One of the features of the COVID-19 pandemic has been the wealth of information and datasets that have been released to the public about everything from the latest academic research to regional case counts, death rates, and other relevant statistics. This has been both a blessing and a curse, as much of this data is quite raw, and appears to compare ‘like for like’, when in fact different countries had different methods of data collection and different chronologies of the disease. But with the release of such a large amount of data, data scientists have been able to get to work on it, exploring many aspects of the pandemic in the hope of at least better understanding its effect on the world, but perhaps also in the hope that such analyses will reveal help us to respond more effectively going forward.
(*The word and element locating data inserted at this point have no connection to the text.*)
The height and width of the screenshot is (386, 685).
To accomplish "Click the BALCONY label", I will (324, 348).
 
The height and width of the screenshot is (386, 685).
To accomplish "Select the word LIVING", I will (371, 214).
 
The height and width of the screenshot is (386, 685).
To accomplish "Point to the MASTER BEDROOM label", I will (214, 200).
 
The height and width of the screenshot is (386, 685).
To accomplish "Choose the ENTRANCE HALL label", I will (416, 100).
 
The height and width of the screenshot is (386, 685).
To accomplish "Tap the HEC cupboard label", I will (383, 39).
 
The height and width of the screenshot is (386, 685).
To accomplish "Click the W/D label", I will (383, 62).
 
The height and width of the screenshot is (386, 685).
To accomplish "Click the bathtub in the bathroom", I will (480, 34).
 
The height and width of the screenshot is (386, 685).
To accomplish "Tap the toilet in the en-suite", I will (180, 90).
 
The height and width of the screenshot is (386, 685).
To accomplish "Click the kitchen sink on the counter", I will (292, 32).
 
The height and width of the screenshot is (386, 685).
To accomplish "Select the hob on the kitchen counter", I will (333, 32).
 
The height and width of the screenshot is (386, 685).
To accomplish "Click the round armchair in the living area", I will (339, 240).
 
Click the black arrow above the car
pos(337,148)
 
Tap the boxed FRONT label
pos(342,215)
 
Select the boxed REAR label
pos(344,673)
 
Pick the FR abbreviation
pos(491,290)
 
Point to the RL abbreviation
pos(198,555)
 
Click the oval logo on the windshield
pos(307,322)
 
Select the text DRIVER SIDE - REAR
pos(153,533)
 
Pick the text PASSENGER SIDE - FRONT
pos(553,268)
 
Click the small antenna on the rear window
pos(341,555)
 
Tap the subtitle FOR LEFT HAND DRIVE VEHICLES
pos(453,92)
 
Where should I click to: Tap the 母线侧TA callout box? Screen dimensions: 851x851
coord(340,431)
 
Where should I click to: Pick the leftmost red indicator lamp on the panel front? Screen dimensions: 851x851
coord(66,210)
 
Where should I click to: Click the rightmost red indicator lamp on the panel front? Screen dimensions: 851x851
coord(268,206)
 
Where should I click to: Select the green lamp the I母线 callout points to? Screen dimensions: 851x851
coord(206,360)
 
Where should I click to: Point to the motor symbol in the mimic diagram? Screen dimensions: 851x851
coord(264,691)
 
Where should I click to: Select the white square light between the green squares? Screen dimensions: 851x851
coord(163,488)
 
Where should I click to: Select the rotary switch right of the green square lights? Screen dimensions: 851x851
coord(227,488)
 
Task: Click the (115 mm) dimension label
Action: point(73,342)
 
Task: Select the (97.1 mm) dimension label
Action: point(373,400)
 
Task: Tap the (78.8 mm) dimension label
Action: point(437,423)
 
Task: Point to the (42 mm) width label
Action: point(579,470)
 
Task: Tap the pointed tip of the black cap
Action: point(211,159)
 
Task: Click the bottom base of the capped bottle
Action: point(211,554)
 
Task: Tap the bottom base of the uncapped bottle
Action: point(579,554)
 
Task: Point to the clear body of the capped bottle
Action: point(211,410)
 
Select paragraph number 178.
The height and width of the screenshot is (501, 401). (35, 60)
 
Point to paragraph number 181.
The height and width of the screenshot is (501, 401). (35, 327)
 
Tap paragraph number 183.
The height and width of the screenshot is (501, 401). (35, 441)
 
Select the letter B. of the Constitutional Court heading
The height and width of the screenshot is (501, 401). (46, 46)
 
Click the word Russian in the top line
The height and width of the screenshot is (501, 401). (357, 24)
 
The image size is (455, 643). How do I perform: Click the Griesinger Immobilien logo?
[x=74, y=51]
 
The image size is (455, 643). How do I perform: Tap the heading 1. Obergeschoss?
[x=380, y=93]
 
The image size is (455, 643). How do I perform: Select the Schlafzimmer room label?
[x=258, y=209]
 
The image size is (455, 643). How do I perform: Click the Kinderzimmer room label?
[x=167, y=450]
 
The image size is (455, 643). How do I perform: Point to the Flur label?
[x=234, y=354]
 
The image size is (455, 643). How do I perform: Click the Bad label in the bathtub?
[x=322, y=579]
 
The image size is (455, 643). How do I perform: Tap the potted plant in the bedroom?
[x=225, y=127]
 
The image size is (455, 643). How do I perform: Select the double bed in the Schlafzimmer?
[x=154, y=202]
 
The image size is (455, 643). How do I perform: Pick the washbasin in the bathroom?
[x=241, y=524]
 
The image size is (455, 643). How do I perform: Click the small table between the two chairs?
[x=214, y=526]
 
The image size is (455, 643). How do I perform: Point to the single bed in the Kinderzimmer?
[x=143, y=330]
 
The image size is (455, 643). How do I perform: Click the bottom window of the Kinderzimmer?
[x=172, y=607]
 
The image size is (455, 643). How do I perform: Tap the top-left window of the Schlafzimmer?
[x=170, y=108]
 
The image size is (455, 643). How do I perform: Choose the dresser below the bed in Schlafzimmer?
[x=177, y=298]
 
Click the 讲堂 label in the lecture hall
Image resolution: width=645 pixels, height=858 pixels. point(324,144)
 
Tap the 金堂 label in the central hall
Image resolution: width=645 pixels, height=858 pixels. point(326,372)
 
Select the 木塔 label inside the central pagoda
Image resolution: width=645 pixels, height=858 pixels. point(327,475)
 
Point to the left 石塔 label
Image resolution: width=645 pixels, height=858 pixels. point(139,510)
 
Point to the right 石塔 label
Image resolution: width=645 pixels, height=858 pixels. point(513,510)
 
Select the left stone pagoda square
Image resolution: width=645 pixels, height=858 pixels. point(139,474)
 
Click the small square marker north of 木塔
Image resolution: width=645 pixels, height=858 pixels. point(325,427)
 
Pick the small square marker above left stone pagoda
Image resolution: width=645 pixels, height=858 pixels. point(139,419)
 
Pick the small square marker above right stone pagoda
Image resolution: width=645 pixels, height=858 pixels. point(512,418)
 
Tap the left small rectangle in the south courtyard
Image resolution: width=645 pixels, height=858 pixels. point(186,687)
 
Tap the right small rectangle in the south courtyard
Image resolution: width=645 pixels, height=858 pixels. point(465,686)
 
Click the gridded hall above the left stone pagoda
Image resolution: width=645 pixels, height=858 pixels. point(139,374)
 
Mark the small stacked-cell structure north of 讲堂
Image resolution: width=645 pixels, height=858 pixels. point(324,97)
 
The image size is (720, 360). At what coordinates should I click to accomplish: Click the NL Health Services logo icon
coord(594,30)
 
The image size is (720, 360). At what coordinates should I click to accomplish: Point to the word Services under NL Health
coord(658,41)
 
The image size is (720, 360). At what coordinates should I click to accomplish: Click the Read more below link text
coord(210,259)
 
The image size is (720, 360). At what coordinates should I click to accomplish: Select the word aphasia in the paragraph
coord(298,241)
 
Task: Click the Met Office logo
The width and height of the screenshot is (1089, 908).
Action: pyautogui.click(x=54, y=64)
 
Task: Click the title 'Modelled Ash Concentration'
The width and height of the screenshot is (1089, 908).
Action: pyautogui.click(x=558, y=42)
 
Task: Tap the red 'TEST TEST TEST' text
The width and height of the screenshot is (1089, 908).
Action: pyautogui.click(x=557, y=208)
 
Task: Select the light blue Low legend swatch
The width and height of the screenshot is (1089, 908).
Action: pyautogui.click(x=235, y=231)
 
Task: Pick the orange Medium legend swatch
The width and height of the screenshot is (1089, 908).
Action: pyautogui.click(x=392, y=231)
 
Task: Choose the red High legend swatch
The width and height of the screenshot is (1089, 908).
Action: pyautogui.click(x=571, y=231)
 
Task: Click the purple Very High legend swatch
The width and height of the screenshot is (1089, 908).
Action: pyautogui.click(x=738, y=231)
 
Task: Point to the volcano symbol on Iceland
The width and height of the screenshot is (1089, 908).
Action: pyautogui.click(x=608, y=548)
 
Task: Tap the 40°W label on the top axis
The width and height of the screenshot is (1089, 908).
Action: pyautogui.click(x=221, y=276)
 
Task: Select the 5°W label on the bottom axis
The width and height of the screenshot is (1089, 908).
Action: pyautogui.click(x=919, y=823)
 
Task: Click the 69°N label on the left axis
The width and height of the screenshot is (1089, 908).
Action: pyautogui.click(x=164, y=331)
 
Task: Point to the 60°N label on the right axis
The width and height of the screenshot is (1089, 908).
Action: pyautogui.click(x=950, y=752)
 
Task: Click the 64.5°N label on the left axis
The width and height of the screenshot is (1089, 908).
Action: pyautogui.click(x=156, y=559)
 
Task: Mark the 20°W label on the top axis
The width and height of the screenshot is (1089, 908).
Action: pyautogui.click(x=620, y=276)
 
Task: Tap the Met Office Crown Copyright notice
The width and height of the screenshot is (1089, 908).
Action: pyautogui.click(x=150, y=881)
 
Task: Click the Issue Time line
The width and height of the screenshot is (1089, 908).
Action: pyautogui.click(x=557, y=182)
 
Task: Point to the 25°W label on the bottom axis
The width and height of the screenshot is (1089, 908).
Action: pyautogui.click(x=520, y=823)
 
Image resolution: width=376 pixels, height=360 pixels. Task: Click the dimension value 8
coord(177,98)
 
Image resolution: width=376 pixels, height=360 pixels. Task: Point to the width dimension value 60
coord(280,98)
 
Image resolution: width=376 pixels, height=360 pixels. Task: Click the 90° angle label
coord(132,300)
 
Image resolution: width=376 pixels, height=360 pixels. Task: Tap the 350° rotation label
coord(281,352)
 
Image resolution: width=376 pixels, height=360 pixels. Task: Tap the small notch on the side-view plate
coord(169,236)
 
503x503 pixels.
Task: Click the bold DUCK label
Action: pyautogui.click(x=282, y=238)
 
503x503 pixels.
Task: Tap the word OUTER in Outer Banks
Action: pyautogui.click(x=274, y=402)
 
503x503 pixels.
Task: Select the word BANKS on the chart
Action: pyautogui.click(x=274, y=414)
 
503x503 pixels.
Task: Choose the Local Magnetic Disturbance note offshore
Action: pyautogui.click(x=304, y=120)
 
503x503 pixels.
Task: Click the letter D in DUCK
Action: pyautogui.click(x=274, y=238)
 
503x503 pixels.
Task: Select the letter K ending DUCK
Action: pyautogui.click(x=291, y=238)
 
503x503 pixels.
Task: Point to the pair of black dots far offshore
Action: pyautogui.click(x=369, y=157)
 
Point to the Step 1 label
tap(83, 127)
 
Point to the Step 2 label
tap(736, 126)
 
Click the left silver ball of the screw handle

Initially researchers began by looking at simple case counts and fatality statistics, with a view to charting and comparing how different countries were responding. But from there, and as more data have been released, it has been possible to explore many other aspects of the pandemic, and to use a wider range of data to corroborate or check initial figures. For example, I was one of the first people to use RIP.ie data to estimate all-cause mortality to get a better sense of the impact of COVID-19 on death rates, beyond the official figures; the results suggested a potential under-counting of COVID-19 deaths at the time. More recently my work has looked at using a combination of mobility data and transmission rate estimates to evaluate and compare the different lockdown strategies that countries have employed. The hardest-hit countries tended to start their lockdowns later and more gradually than countries that have registered fewer deaths per capita. There is also evidence that those countries that were cautious in lifting their lockdowns have controlled their post-lockdown outbreak more effectively than countries that lifted restrictions sooner.